Cantaloupe season is off to a sweet start in Virginia thanks to a streak of warm, dry weather at the beginning of summer.

“People want sweet cantaloupes that have high sugar content,” Halifax County produce farmer Don Reese said. “That’s one thing this hot weather we’ve had does — it increases the sugar content in the melons and makes them sweeter. It’s been prime weather this summer for that.”

Reese started selling cantaloupes at Reese Farm Inc.’s farm stand in Scottsburg on July 10, about 10 days later than usual. He also noted the first melons he harvested were relatively small due to unseasonably cold weather in April.

Despite the delay and early-season struggles, Reese said successive plantings through the end of June have fared much better with the warmer weather.
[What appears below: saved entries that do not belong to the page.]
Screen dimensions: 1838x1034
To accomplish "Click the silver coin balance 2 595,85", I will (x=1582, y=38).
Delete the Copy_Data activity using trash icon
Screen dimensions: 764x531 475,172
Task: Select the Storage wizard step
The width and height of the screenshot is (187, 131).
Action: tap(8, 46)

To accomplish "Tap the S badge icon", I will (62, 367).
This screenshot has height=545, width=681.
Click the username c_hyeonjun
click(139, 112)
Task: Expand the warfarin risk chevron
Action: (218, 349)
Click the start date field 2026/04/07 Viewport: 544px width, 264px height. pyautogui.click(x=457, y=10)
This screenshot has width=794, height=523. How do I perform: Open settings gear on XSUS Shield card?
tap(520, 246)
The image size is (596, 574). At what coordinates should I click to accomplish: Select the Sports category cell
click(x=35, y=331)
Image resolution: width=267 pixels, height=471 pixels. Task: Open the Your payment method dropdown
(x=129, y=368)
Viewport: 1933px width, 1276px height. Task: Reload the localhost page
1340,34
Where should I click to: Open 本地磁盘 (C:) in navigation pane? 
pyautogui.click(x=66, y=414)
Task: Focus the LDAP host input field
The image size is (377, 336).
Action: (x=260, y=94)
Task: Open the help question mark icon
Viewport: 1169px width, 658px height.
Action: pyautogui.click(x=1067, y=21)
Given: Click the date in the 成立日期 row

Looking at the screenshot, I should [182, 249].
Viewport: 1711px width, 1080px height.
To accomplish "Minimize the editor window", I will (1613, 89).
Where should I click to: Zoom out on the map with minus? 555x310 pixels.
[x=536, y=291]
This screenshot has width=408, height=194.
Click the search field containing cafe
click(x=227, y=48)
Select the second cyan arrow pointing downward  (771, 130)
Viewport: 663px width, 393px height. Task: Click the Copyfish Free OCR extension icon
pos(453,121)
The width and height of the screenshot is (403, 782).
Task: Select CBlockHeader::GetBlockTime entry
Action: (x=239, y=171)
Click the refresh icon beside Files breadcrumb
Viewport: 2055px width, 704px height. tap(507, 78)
He anticipates cantaloupes being available through the end of summer.

“We have a really good crop overall,” he said. “They’re good quality and have the sweet flavor customers are looking for.”

Accomack County grower Susan Dattner said the first of her cantaloupes were harvested July 19, and she noted the melons’ quality and taste were “great.”

Dattner reported growing conditions on Virginia’s Eastern Shore have been favorable this summer, but with temperatures intermittently reaching the mid-90s, her crop may require some respite from the heat.

“The melons do good in heat, but they don’t like excessive heat,” she said. “Too much will slow their growth.”

Rob French, who grows cantaloupes at Sunnyside Farms in Cumberland County, also noted some of his initial crop was stunted by the cool spring.

“The first set came off really small because of those up-and-down temperatures in spring,” said French, who also serves on the Virginia Farm Bureau Federation Specialty Crops Advisory Committee. “We’re into our second and third set now, and they’re a really good size and have good flavor—sweet as they should be.”

French began selling cantaloupes at the beginning of July, and he anticipates sales continuing through mid-September at his farm and at farm stands in Buckingham and Powhatan counties and in Farmville. 

He said as long as his cantaloupes can avoid soaking rain, they’ll continue to thrive in the summer heat.

“Warmer weather and minimal rain is what we need for the rest in the field to come through,” French said. “I know most farmers don’t want to hear that, but cantaloupes just can’t handle a lot of rain.”